Regularized M-estimators with nonconvexity: Statistical and algorithmic theory for local optima
This work addresses the challenge of nonconvex optimization in high-dimensional statistics, offering theoretical guarantees for practitioners using methods like SCAD or MCP, though it is incremental in extending existing convex theory to nonconvex settings.
The paper tackles the problem of analyzing local optima in regularized M-estimators with nonconvex loss and penalty functions, proving that any stationary point lies within statistical precision of the true parameter vector and providing error bounds for various metrics.
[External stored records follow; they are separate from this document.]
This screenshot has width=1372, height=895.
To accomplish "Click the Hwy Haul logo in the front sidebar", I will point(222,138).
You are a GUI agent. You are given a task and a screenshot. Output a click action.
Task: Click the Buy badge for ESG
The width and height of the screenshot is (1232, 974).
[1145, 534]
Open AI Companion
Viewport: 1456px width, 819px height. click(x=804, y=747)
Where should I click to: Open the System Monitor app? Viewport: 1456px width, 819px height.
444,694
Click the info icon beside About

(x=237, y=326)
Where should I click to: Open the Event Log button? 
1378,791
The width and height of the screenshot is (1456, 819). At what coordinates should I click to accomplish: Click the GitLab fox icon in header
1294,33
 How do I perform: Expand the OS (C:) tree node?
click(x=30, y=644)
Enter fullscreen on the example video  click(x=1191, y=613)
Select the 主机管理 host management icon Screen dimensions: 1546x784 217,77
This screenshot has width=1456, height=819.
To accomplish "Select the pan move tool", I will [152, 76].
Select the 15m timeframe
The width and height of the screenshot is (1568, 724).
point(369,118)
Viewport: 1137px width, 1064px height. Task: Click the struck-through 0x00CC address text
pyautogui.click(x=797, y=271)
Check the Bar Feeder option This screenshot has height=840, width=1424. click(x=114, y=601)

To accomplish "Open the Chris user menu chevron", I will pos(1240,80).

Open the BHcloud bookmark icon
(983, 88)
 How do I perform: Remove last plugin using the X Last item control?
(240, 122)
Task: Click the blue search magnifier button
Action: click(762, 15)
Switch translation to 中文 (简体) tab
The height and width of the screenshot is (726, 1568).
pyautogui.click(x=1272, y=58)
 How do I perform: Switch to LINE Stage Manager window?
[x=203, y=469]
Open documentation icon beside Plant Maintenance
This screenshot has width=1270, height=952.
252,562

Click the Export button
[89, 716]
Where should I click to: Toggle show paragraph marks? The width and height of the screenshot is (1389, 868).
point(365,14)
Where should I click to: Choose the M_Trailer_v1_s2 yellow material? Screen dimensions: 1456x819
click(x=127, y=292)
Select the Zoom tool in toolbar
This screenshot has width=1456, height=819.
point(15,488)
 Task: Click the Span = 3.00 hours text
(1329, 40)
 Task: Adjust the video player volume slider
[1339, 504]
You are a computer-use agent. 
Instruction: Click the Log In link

We provide novel theoretical results regarding local optima of regularized $M$-estimators, allowing for nonconvexity in both loss and penalty functions. Under restricted strong convexity on the loss and suitable regularity conditions on the penalty, we prove that \emph{any stationary point} of the composite objective function will lie within statistical precision of the underlying parameter vector. Our theory covers many nonconvex objective functions of interest, including the corrected Lasso for errors-in-variables linear models; regression for generalized linear models with nonconvex penalties such as SCAD, MCP, and capped-$\ell_1$; and high-dimensional graphical model estimation. We quantify statistical accuracy by providing bounds on the $\ell_1$-, $\ell_2$-, and prediction error between stationary points and the population-level optimum. We also propose a simple modification of composite gradient descent that may be used to obtain a near-global optimum within statistical precision $ε$ in $\log(1/ε)$ steps, which is the fastest possible rate of any first-order method. We provide simulation studies illustrating the sharpness of our theoretical results.